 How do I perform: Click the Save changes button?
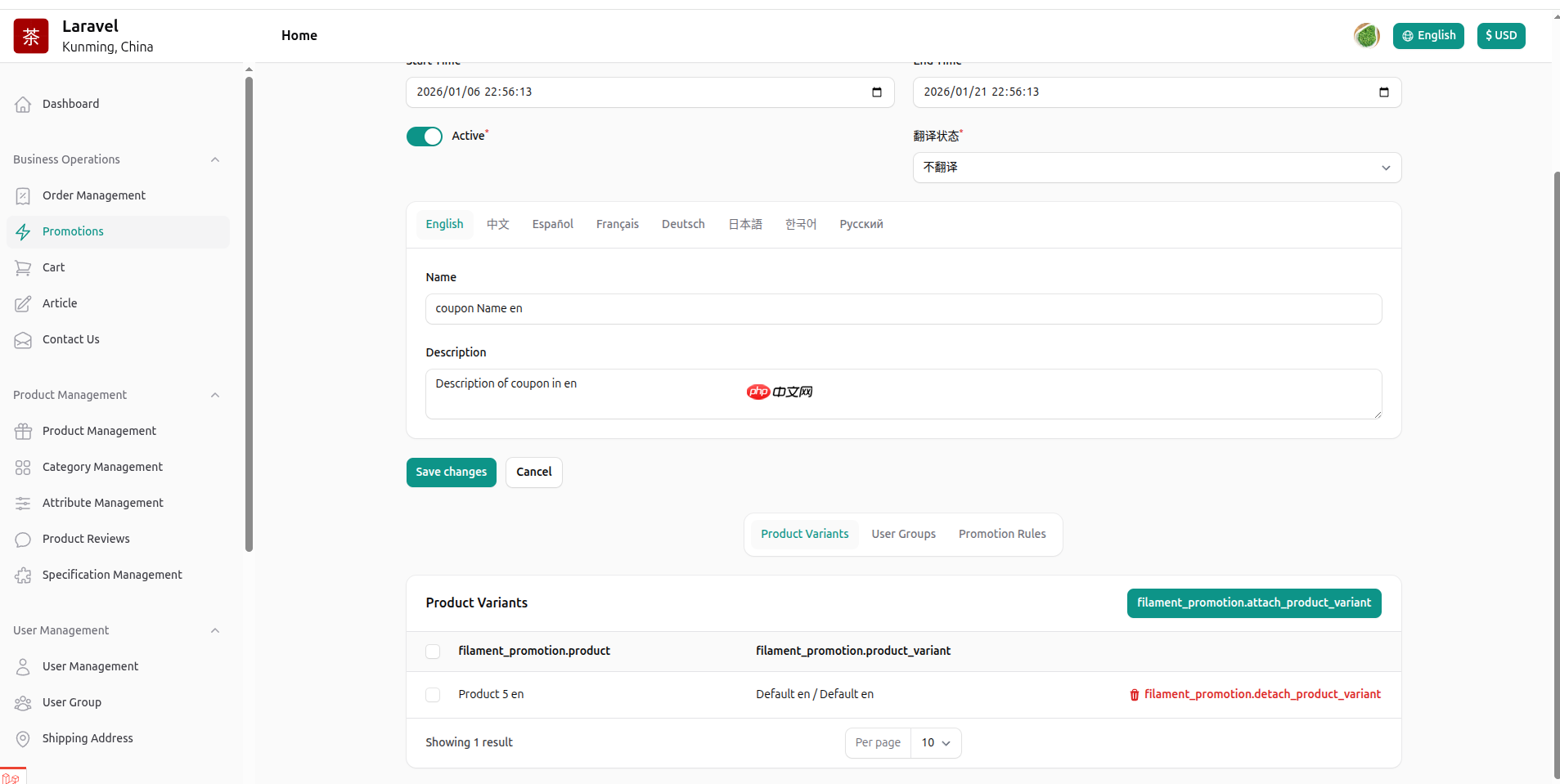coord(451,472)
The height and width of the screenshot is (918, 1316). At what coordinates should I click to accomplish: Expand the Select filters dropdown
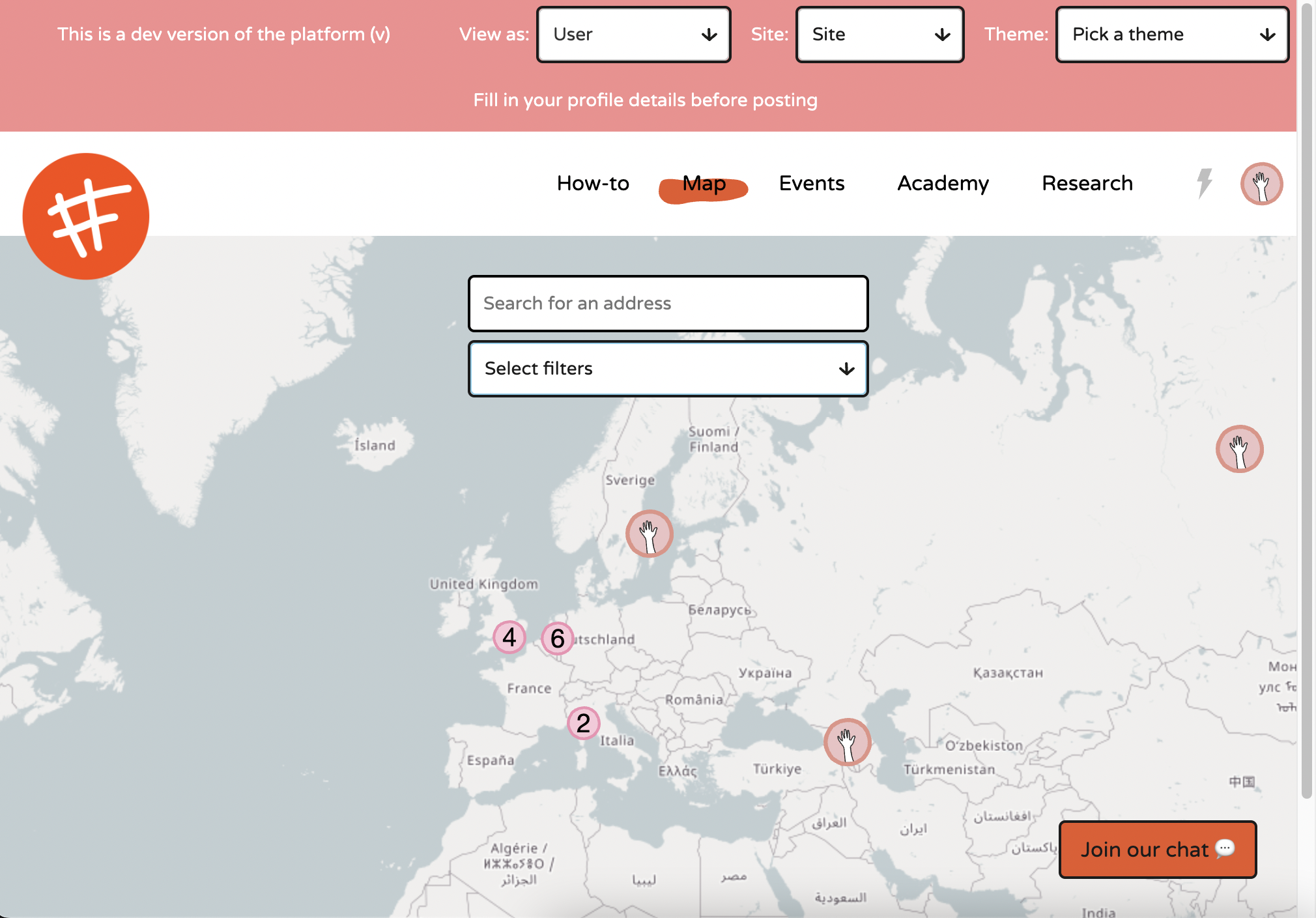[x=668, y=369]
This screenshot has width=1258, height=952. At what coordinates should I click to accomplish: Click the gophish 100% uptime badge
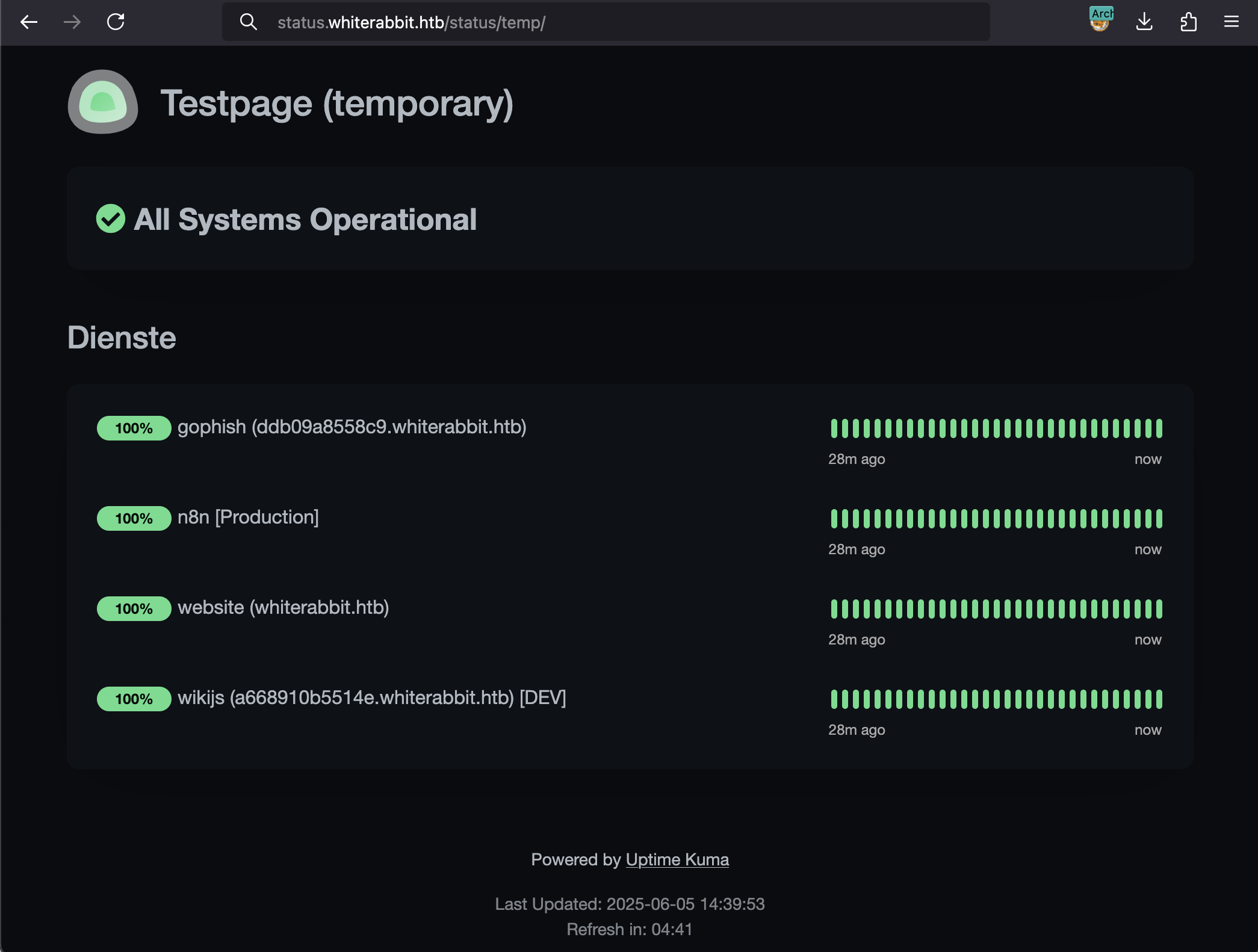coord(134,428)
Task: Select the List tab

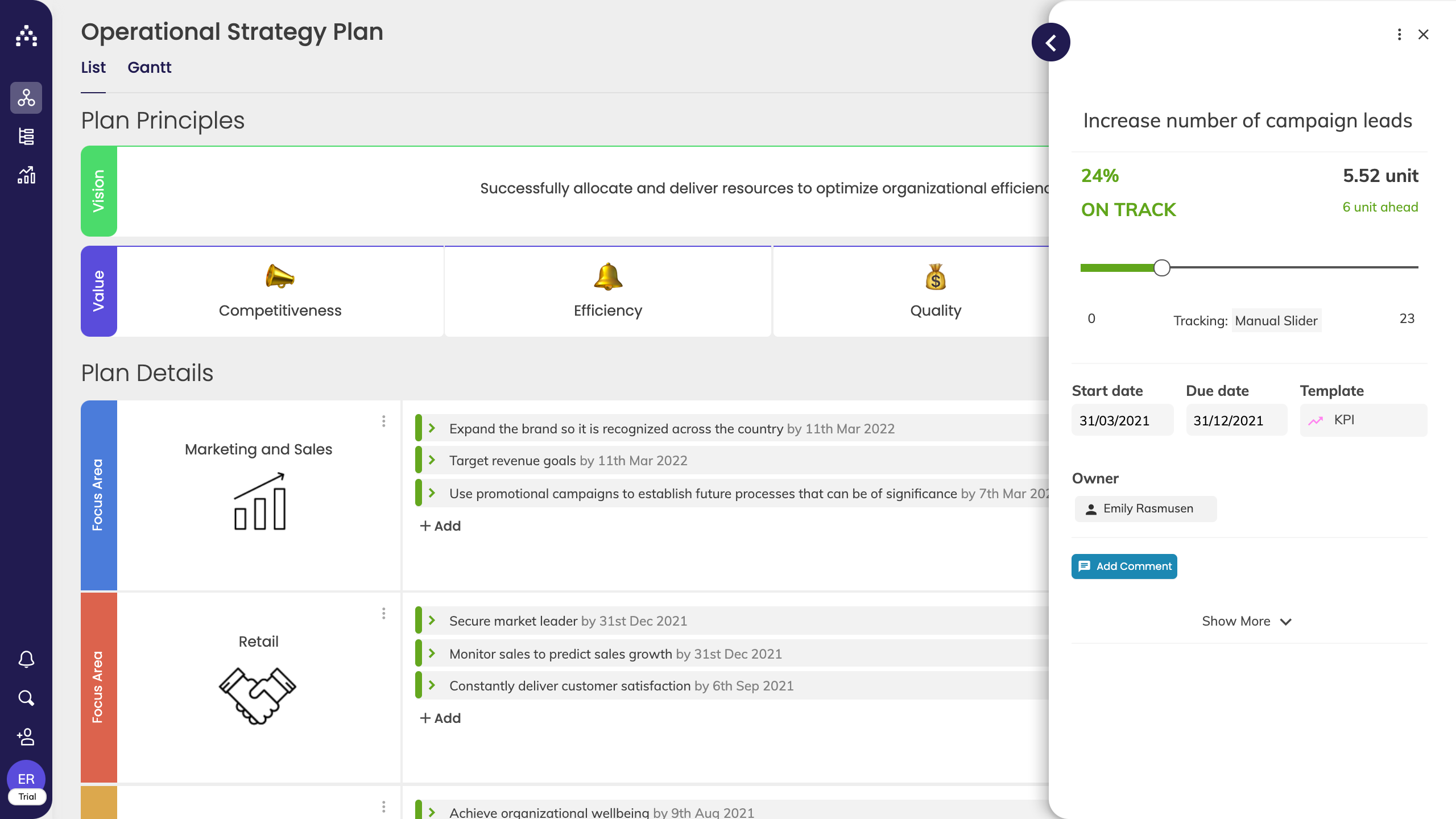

★ ★ ★ ★ ★ ★ ★

Your answer must be an exact transcription of the records above, minus the pictures.

 How do I perform: Click the Save changes button?
coord(451,472)
The height and width of the screenshot is (918, 1316). At what coordinates should I click to accomplish: Expand the Select filters dropdown
[x=668, y=369]
This screenshot has width=1258, height=952. At what coordinates should I click to accomplish: Click the gophish 100% uptime badge
coord(134,428)
Task: Select the List tab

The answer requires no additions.